Dave Thomas Foundation for Adoption
- Founded: 1992
- Founder: Dave Thomas
- Focus: Foster care adoption
- Headquarters: Dublin, Ohio
- Region served: United States, Canada
- Key people: Rita Soronen (President and CEO)
- Budget: Revenue: $34,486,927 Expenses: $26,895,507 (FYE June 2017)
- Website: davethomasfoundation.org

= Dave Thomas Foundation for Adoption =

Non-profit organization in the USA

The Dave Thomas Foundation for Adoption is a nonprofit public charity dedicated to finding permanent homes for children waiting in foster care in the United States and Canada. Created in 1992 by Wendy's founder Dave Thomas, who was adopted, the Foundation implements evidence-based, results-driven national service programs, foster care adoption awareness campaigns and innovative grantmaking.

== The Foundation ==
Located in Dublin, Ohio, the Dave Thomas Foundation for Adoption is the only public nonprofit charity in the United States that is focused exclusively on foster care adoption.

Through its Wendy’s Wonderful Kids program, the Foundation provides funding to adoption agencies to hire recruiters who implement an evidence-based, child-focused recruitment model. This model has been proven to be up to three times more effective at finding adoptive homes for children who are most at risk of aging out of foster care, including teenagers, children with special needs and siblings.

The Foundation is led by President & CEO Rita Soronen, who has been working on behalf of abused, neglected and vulnerable children for more than 30 years. Previously, Soronen served as the Executive Director of Court Appointed Special Advocates (CASA) of Franklin County, Ohio. She is also a founding board member and past Vice President of the Congressional Coalition on Adoption Institute and is a current member of the advisory board. In addition, Soronen serves as a member of the National Court Appointed Special Advocate/Guardian ad Litem (CASA/GAL) Association for Children’s board of trustees.

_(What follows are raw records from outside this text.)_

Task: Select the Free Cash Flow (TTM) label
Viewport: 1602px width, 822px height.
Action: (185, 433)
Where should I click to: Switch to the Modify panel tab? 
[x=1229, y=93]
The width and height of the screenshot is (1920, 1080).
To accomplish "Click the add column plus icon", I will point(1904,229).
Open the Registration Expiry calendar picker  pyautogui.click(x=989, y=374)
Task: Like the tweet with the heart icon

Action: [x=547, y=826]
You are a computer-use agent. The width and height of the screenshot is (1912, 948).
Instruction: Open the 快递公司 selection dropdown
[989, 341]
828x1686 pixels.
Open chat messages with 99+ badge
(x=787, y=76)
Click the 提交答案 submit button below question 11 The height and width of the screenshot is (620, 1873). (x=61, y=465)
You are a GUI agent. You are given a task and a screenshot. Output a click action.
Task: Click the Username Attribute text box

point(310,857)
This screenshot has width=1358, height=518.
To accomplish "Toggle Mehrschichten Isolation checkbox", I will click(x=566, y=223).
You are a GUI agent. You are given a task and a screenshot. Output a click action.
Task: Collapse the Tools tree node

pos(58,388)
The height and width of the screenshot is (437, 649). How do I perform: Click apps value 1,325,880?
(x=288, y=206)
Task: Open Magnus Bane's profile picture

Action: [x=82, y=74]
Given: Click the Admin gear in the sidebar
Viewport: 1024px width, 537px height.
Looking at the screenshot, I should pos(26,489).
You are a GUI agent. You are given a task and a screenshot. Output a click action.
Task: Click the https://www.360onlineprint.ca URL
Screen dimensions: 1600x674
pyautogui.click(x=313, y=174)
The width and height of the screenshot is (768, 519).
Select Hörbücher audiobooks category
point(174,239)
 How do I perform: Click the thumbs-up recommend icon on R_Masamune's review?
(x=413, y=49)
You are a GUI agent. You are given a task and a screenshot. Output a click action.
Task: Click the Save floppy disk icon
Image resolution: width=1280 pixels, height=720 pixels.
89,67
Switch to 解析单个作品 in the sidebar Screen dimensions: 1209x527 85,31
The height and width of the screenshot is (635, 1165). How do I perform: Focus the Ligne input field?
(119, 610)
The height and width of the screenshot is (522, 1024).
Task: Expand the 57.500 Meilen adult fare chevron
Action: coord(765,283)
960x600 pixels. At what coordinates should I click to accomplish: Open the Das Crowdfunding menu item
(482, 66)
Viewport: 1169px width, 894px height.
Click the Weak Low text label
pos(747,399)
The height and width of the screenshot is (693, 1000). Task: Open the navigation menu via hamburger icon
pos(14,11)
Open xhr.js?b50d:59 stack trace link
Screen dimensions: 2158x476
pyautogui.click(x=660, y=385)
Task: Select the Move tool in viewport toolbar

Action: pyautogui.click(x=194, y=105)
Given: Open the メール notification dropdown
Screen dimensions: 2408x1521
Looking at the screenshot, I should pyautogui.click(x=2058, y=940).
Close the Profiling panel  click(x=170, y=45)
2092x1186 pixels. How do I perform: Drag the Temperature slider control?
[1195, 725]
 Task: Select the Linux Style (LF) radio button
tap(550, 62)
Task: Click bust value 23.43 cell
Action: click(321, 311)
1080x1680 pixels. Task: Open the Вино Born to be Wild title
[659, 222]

The Foundation is working to expand its Wendy’s Wonderful Kids program to serve more children in foster care, with financial support from its community of donors, including The Wendy’s Company. As Wendy’s charity of choice, employees, suppliers and customers help to advance the Foundation’s mission through events and in-restaurant campaigns, such as Frosty Key Tags, Halloween Boo! Books and coin canisters.

==Assets==
As of 2019, the Dave Thomas Foundation for Adoption had total assets of $50,123,644.